**Permintaan 1**
Menurut berita tentang analisis Muktamar NU di bawah, apa analisis kedua yang disampaikan Profesor Mitsuo Nakamura?
**Permintaan 2**
Ulangi tanpa perubahan bagian berita tentang Muktamar NU di bawah yang dibuka dengan kata-kata "REPUBLIKA.CO.ID, JAKARTA -- Dinamika" dan ditutup dengan kata-kata "Jakarta, Selasa (18/8).".
**Permintaan 3**
Teruskan berita tentang analisis Profesor Mitsuo Nakamura mengenai Muktamar NU di bawah, dimulai sesudah kalimat terakhir yang ditampilkan.

**Teks Halaman**
- - - - -
Selasa 18 Aug 2015 17:05 WIB

Tujuh Analisis Profesor Jepang Soal Muktamar NU

Rep: c30/ Red: Agung Sasongko
Peserta menyaksikan kembang api saat pembukaan Muktamar Nahdlatul Ulama ke-33 di Jombang, Jawa Timur, Sabtu (1/8). Muktamar NU ke-33 yang mengusung tema Meneguhkan Islam Nusantara untuk Peradaban Indonesia dan Dunia
Foto: ANTARA FOTO/Zabur Karuru
Peserta menyaksikan kembang api saat pembukaan Muktamar Nahdlatul Ulama ke-33 di Jombang, Jawa Timur, Sabtu (1/8). Muktamar NU ke-33 yang mengusung tema Meneguhkan Islam Nusantara untuk Peradaban Indonesia dan Dunia

REPUBLIKA.CO.ID, JAKARTA -- Dinamika sidang Mukhtamar Nahdatul Ulama (NU) menjadi perhatian masyarakat. Soal dinamika muktamar NU, Pakar Kajian Islam Internasional, Profesor Mitsuo Nakamura menyampaikan beberapa hasil analisisnya.

“Saya diundang dan menghadiri mukhtamar NU di Jombang. Kenapa terjadi? Saya mencoba menganalisa sosiologis penyebab kekacauan,” ujar Nakamura, di Universitas Al-Azhar, Kebayoran Baru, Jakarta, Selasa (18/8).

Analisis pertama, NU merupakan organisasi yang memiliki warga yang besar dan terus berkembang di daerah pedesaan maupun perkotaan. Kedua, organisasi NU belum teratur secara modern.

Misalnya, tidak memiliki buku keanggotaan, kartu anggota. Ketiga, sekumpulan masyarakat mengidentifikasi dirinya sebagai bagian dari NU. “Biasanya mereka yang berkumpul dan berpusat di pesantren-pesantren tertentu,” ujar Nakamura

Keempat, adanya faktor internal di tubuh NU. Saat mukhtamar NU, menurutnya, bukan bendera-bendera NU yang banyak terpajang di sepanjang jalan, tapi lebih pada partai dan politisi tertentu baik lokal maupun nasional.
- - - - -
**Materi yang Diberikan**
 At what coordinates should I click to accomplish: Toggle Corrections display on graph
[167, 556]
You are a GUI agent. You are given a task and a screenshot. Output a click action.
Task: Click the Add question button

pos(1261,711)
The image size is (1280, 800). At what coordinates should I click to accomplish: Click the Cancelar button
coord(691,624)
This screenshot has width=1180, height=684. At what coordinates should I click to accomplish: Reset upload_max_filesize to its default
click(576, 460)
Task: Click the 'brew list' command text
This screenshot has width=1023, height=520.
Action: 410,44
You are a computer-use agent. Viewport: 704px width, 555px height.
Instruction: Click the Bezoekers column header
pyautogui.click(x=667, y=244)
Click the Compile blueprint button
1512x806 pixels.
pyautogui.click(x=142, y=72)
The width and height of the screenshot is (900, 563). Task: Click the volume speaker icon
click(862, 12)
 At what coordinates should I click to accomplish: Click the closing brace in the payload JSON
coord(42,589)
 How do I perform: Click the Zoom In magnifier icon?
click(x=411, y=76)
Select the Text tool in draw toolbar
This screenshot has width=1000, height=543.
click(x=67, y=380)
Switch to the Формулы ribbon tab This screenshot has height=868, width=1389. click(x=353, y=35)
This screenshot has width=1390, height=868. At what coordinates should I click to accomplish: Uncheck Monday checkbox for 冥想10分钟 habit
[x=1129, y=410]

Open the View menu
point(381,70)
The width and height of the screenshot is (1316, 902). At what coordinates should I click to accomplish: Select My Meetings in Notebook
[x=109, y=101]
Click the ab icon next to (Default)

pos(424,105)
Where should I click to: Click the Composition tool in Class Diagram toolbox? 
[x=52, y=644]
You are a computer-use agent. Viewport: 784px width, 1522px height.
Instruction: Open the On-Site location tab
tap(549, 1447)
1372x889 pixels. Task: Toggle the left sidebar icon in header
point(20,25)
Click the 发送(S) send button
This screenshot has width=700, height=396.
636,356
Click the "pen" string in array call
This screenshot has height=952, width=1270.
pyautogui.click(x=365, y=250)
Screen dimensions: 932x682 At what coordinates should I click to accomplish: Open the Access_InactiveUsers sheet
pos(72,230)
- - - - -
**Hasil Tugas 1**
Organisasi NU belum teratur secara modern.

**Hasil Tugas 2**
REPUBLIKA.CO.ID, JAKARTA -- Dinamika sidang Mukhtamar Nahdatul Ulama (NU) menjadi perhatian masyarakat. Soal dinamika muktamar NU, Pakar Kajian Islam Internasional, Profesor Mitsuo Nakamura menyampaikan beberapa hasil analisisnya.

“Saya diundang dan menghadiri mukhtamar NU di Jombang. Kenapa terjadi? Saya mencoba menganalisa sosiologis penyebab kekacauan,” ujar Nakamura, di Universitas Al-Azhar, Kebayoran Baru, Jakarta, Selasa (18/8).

**Hasil Tugas 3**
“Ini supaya mereka memperoleh dukungan warga NU, sehingga ketika ada pihak lain yang menentang, ini jadi semacam perang saudara,” ujarnya kemudian

Kelima, turunnya karisma kiai. Berkembangnya ilmu teknologi, dakwa, pembelajaran, maupun ilmu-ilmu agama dan umum dapat diakses dengan mudah melalui Televisi, Internet, dan media sosial. Sehingga menurut pandangan Nakamura ketergantungan masyarakat awam pada kyai secara drastis berkurang.

Keenam, materi mukhtamar yang menurut Nakamura merupakan inovasi, ini sangat disayangkan tidak bisa dibahas lebih mendalam. Karena kurangnya waktu dan energi yang habis terpakai pada sidang pleno dan komisi.

Ketujuh, sungguh disayangkan juga, banyak anak muda NU yang justru di luar ruangan mukhtamar meskipun mereka berada di Jombang.

“Kekacauan ini disebabkan oleh dinamika sosial, maka standar pendidikan harus ditingkatkan lagi dan pemuda-pemuda NU harus lebih kritikal,” tegas Nakamura.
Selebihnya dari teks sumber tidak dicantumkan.